All dates below are for 2023 and include holidays’ meanings and origins. Not all denominations of a religion celebrate the same holy days, or observe them in the same way. According to the Department of Transportation, the process through which new days have been added to the ASP holiday suspensions in recent years has been through City Council legislation. Download a printable copy of the 2023 NYC Department of Transportation Alternate Side Parking (ASP) rules and calendar. Learn more about official parking rules and fees on the NYC DOT site.

Get a roundup of broadcast and digital premieres, special offers, and events with our weekly newsletter.

Documentaries on Faith and Religion in Daily Lives

The Great Muslim American Road Trip series premieres on July 5. Follow a millennial Muslim American couple on a cross-country journey along historic Route 66. As they meet new friends and explore more than a dozen stops, Mona and Sebastian weave a story about what it means to be Muslim in America today.
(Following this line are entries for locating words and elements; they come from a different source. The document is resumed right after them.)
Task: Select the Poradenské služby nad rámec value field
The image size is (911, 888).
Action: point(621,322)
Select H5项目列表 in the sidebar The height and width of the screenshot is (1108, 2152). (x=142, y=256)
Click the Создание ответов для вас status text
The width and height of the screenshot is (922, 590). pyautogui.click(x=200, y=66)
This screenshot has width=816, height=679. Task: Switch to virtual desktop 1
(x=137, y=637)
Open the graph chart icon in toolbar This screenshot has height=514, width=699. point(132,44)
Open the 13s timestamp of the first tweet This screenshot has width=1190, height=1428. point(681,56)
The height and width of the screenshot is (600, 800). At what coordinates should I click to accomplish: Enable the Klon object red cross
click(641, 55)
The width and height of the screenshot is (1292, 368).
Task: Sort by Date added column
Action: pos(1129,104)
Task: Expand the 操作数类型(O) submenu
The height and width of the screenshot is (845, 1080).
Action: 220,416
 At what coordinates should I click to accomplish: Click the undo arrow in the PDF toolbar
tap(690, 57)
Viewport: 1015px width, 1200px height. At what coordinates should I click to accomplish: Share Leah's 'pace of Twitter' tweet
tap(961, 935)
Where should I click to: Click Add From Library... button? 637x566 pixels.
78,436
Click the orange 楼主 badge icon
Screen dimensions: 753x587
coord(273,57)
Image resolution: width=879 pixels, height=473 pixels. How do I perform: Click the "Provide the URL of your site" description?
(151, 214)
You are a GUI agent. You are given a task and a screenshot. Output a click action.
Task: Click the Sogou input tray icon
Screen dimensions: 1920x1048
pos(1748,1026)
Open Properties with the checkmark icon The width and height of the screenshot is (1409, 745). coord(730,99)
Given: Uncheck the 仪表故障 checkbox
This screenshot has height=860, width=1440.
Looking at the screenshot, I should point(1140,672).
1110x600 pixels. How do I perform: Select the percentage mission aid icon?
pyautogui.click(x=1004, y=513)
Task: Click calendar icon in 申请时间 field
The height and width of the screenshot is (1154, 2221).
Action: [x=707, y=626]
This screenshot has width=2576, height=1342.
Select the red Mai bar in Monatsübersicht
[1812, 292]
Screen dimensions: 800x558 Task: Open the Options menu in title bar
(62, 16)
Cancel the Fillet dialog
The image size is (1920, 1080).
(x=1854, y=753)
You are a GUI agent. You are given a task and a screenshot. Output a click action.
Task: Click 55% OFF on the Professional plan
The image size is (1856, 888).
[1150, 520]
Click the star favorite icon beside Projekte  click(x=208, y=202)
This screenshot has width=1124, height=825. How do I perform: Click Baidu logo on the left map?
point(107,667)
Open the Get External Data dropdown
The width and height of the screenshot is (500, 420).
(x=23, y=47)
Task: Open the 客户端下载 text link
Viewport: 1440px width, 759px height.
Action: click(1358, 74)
Amen, Amen, Amen is the contemporary story of the first Jewish community formed in a Muslim country in centuries (in Dubai), and an historic gift of a Torah scroll dedicated to the memory of an Arab-Muslim ruler, the late Sheikh Zayed, the Founding Father of the United Arab Emirates.

The Black Church: This Is Our Story, This is Our Song is a four-hour series that premiered in February 2021. Henry Louis Gates, Jr. hosts the documentary that traces the 400-year-old story of the Black church in America.

Inside the Vatican takes you inside the daily lives of those who live and work in the Vatican. From the Pope to the gardener to the head of security, the film gives rare, behind-the-scenes access to the inner workings of the city-state.

Ornament of the World retraces the 800-year period in medieval Spain when Muslims, Christians, and Jews forged a common cultural identity that frequently transcended their religious differences, revealing what made this rare and fruitful collaboration possible, and what ultimately tore it apart.

Earth’s Sacred Wonders is a three-part journey that visits stunning sites known for astonishing acts of worship, dangerous challenges and extraordinary deeds of devotion, rarely seen by outsiders.

Asian New Year in Lower East Side’s Chinatown, January 29, 2012. Photo: Bob Jagendorf/Flickr.